Electrical & Computer Engineering: Faculty Publications
An Efficient Visual-Based Method for Classifying Instrumental Audio using Deep Learning
Document Type
Conference Proceeding
Publication Date
4-1-2019
Publication Title
SoutheastCon 2019 Proceedings
DOI
10.1109/SoutheastCon42311.2019.9020571
Abstract
In this paper, an efficient method for classifying and identifying instrumental audio is proposed via utilizing a deep learning image classification algorithm. The method of classification will involve analyzing the visual equivalent of an audio sample with a neural network to identify the generating musical instrument. Audio samples are converted into a logarithmic spectrogram format, which allows visual classifiers to attempt the identification of the audio source. The primary focus is on developing an efficient method for analyzing audio spectrograms using various forms of neural networks and analysis techniques. The use of deep learning convolutional neural networks in analyzing visually formatted audio data provides an enhanced classification method over traditional schemes. A classification accuracy of 73.7% was achieved with a limited data set and minimal manipulation of network architecture.
Recommended Citation
Hall, Justin, Wesley O'Quinn, Rami J. Haddad.
2019.
"An Efficient Visual-Based Method for Classifying Instrumental Audio using Deep Learning."
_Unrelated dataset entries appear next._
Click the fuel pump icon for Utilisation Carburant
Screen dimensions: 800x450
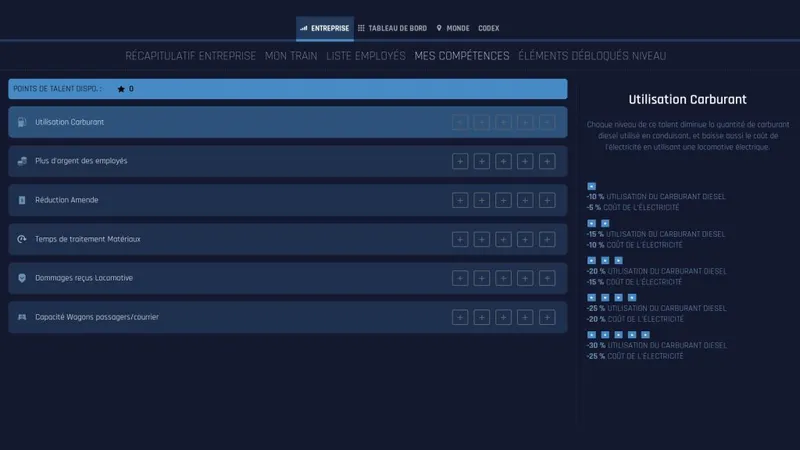click(x=22, y=122)
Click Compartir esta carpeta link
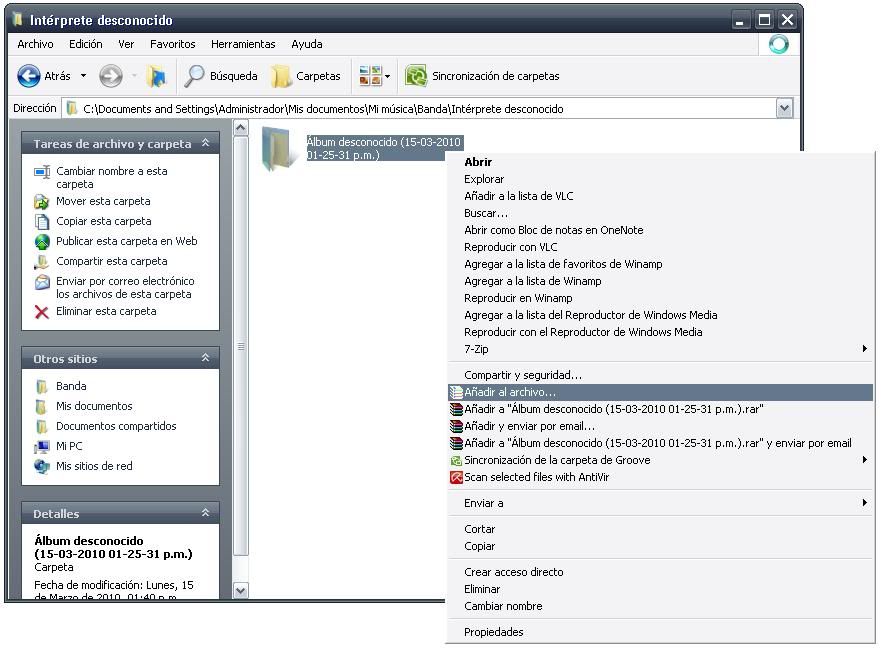887x653 pixels. (111, 261)
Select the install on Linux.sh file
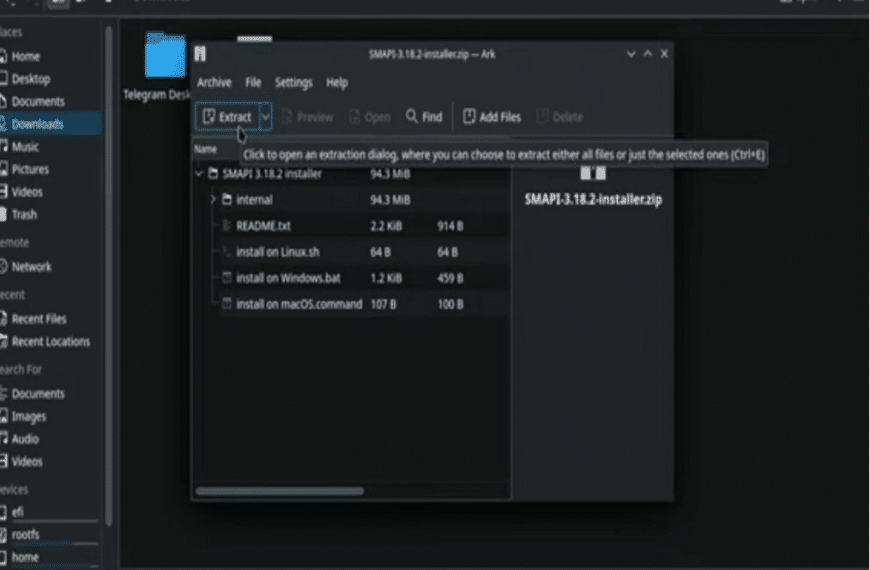The image size is (870, 570). (x=277, y=252)
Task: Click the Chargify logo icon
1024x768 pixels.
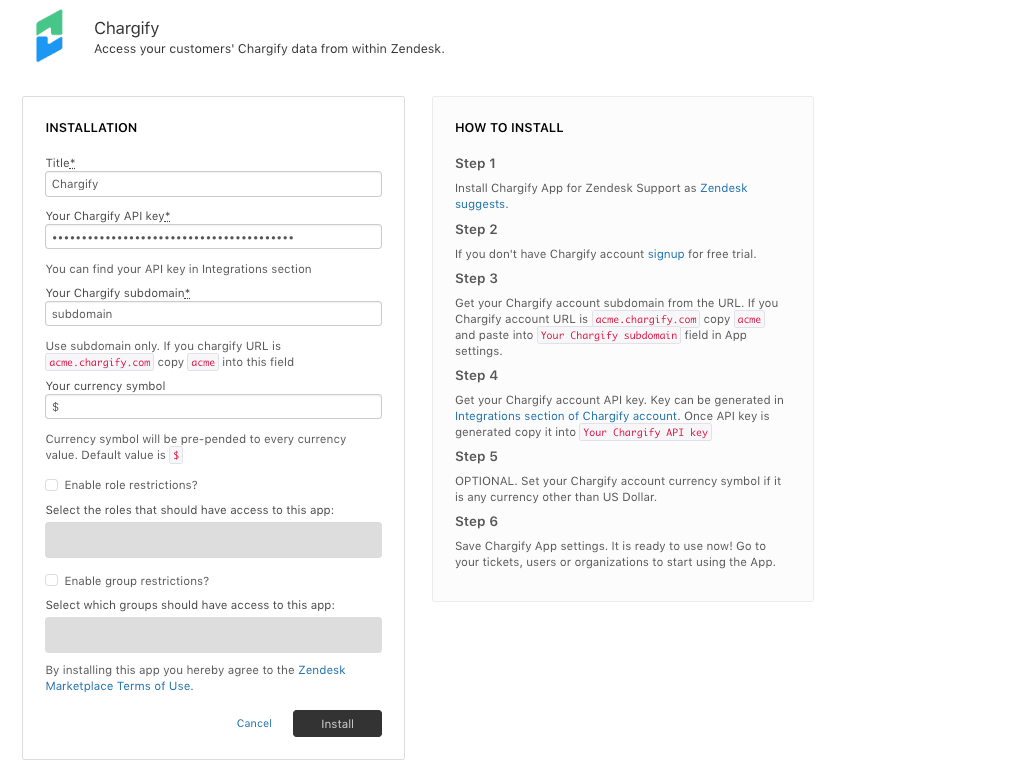Action: pyautogui.click(x=50, y=36)
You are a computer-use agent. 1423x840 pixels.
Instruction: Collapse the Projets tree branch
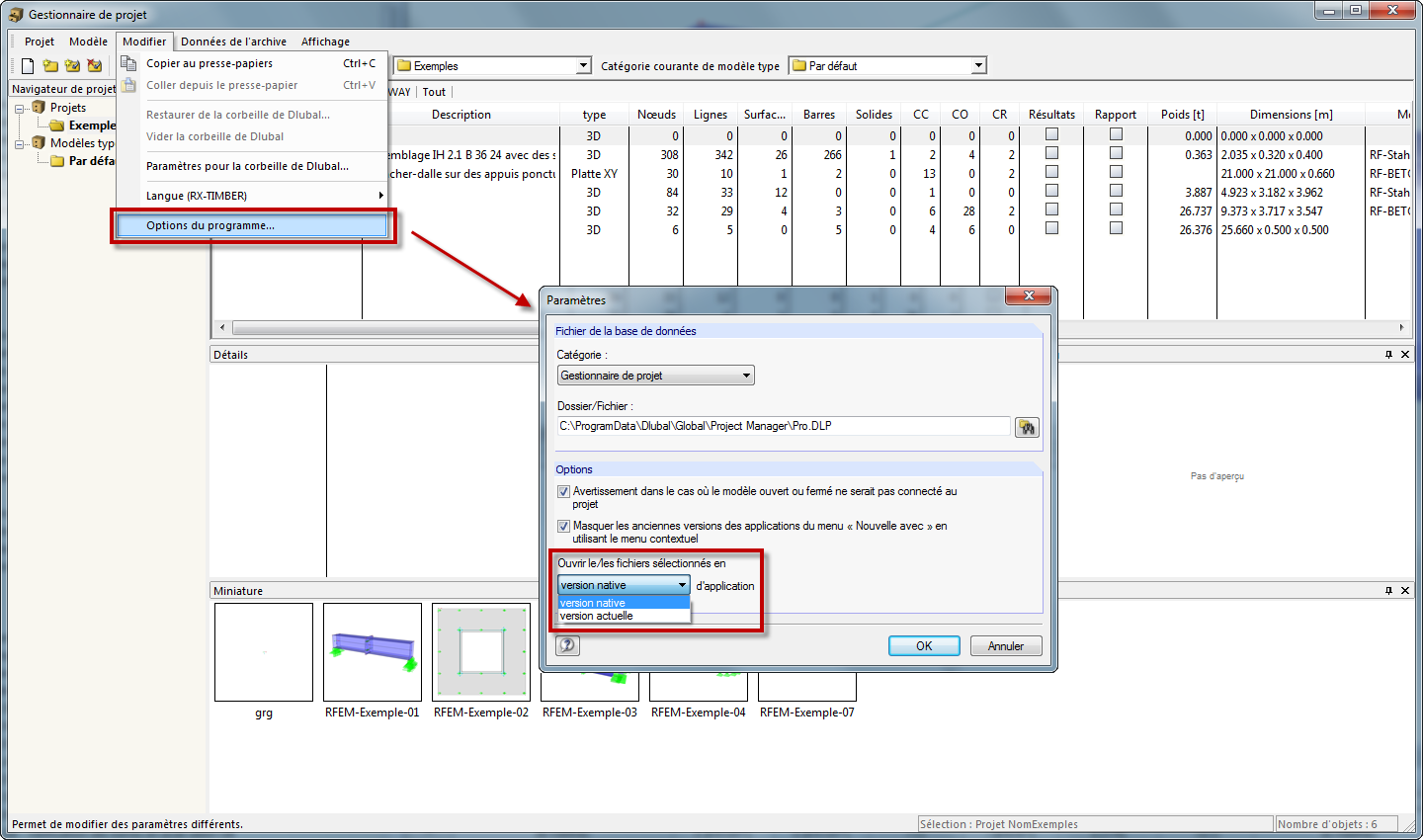coord(19,107)
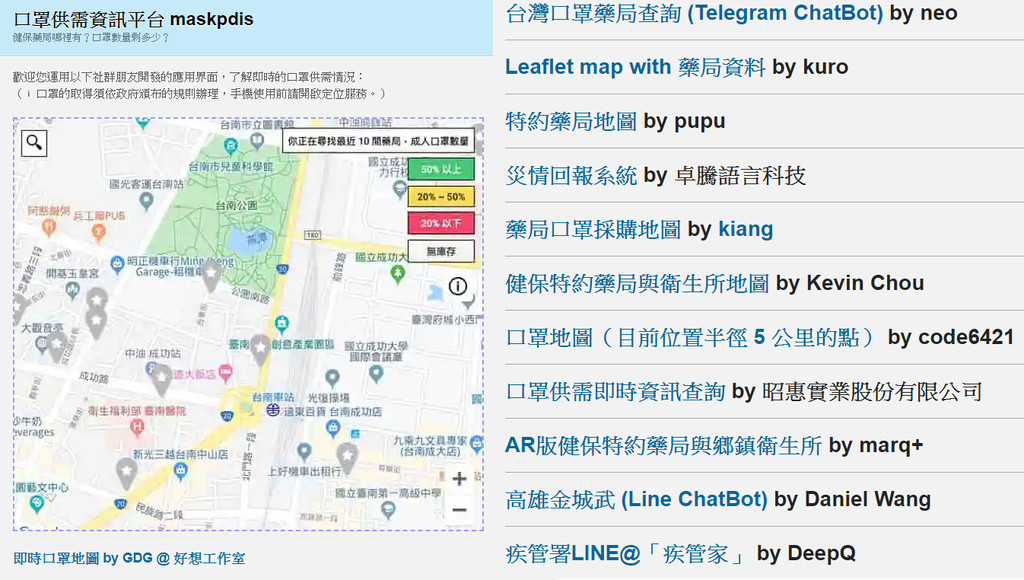Open Leaflet map with 藥局資料 link

point(635,67)
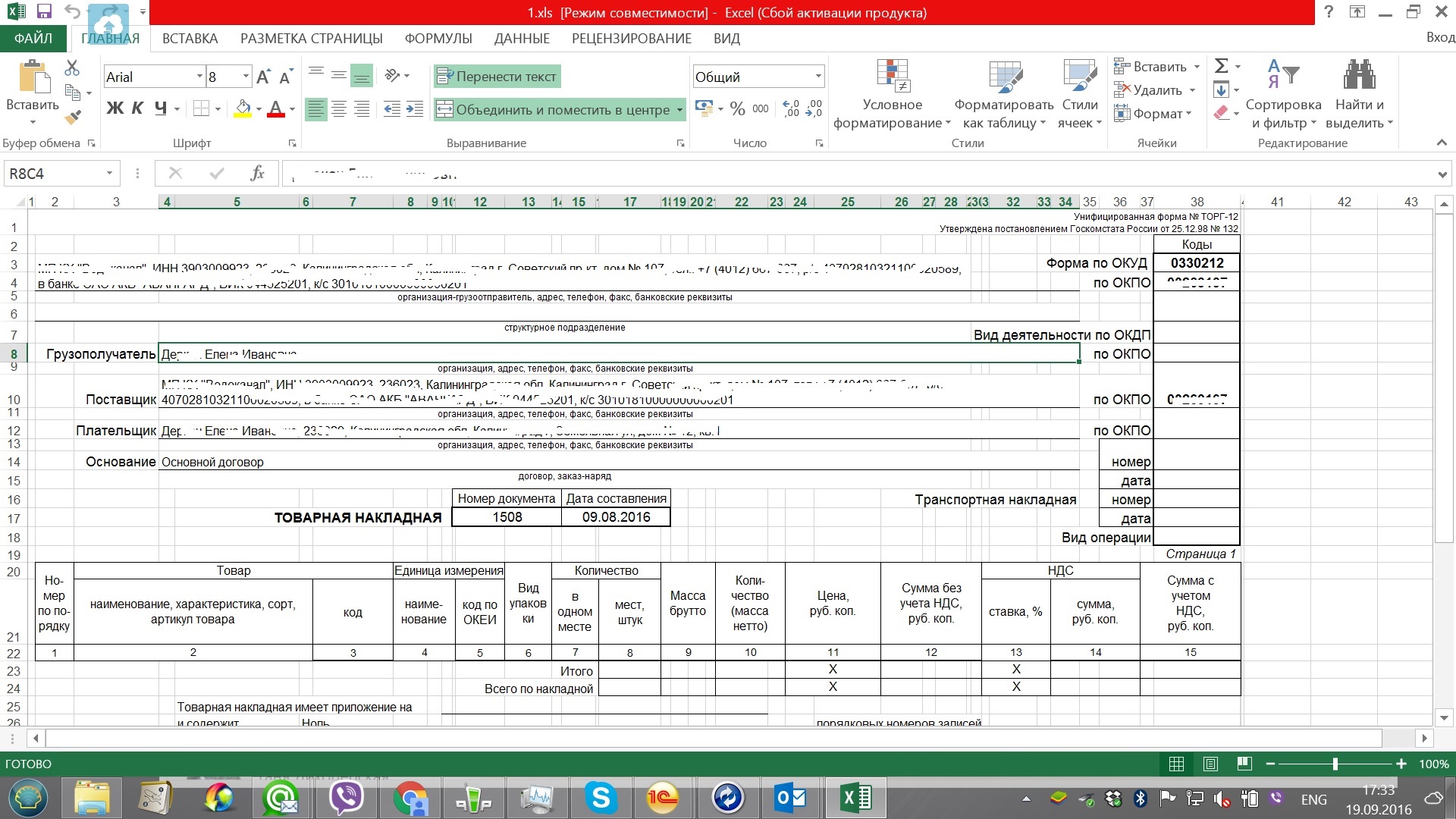Open the Общий number format dropdown
The image size is (1456, 819).
[x=818, y=77]
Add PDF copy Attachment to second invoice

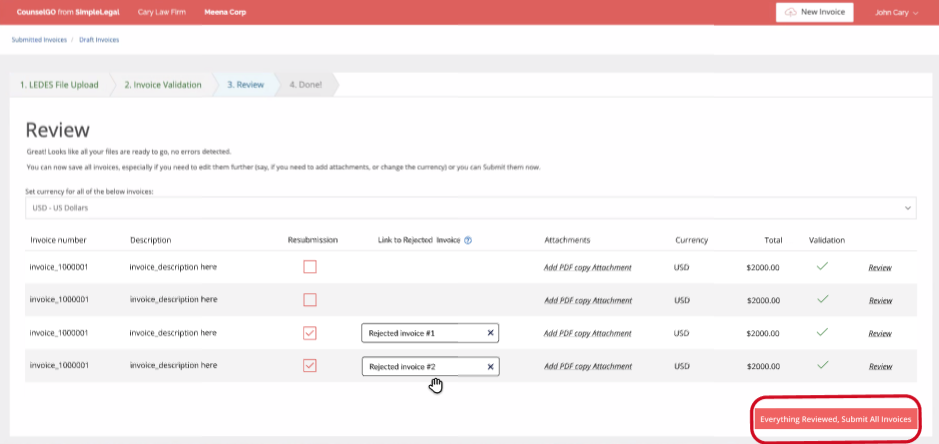click(x=588, y=300)
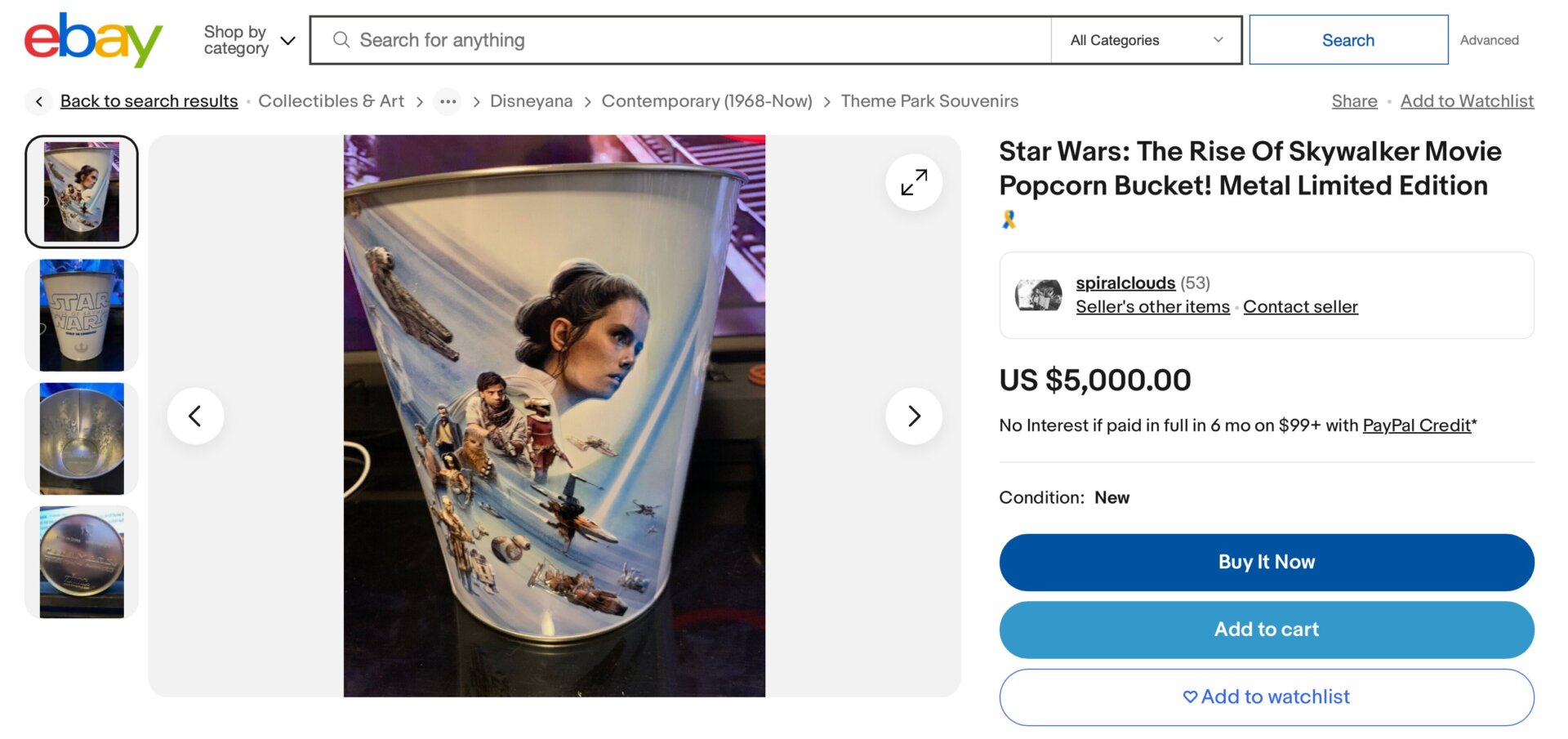Expand the hidden breadcrumb ellipsis
This screenshot has width=1568, height=739.
[448, 101]
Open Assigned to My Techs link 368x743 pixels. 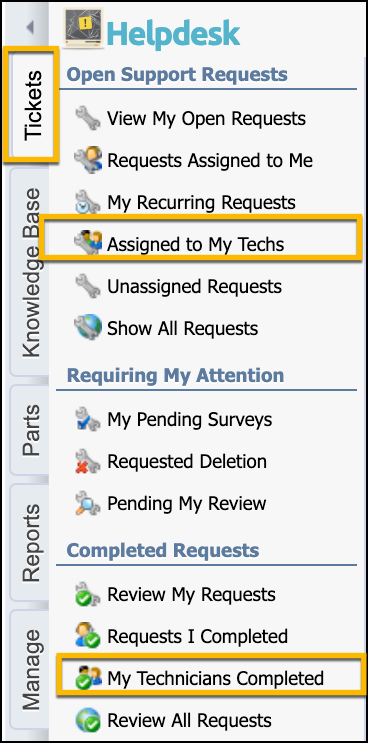point(195,244)
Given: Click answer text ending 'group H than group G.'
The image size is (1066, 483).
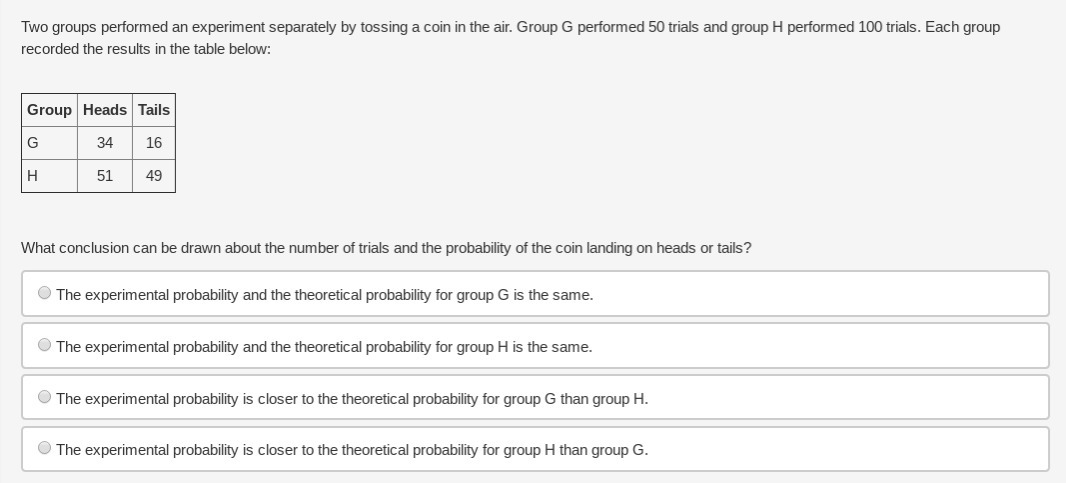Looking at the screenshot, I should [x=352, y=450].
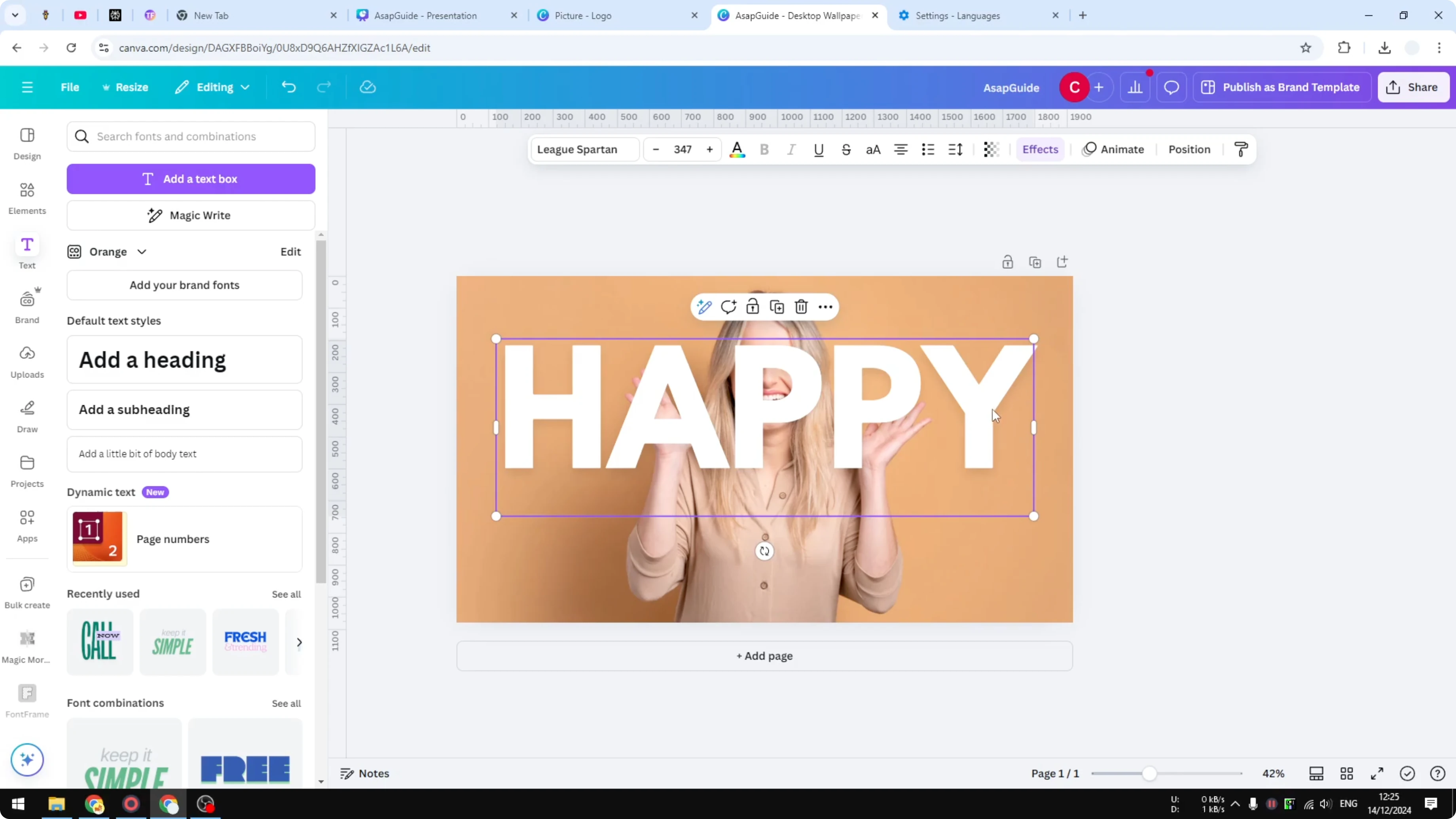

SoutheastCon 2019 Proceedings: Institute of Electrical and Electronics Engineers Inc..
doi: 10.1109/SoutheastCon42311.2019.9020571
https://digitalcommons.georgiasouthern.edu/electrical-eng-facpubs/194
Copyright
This work is archived and distributed under the repository's Standard Copyright and Reuse License (opens in new tab). End users may copy, store, and distribute this work without restriction. For all other uses, permission must be obtained from the copyright owners or their authorized agents.
Comments
Georgia Southern University faculty member, Rami J. Haddad co-authored "An Efficient Visual-Based Method for Classifying Instrumental Audio using Deep Learning."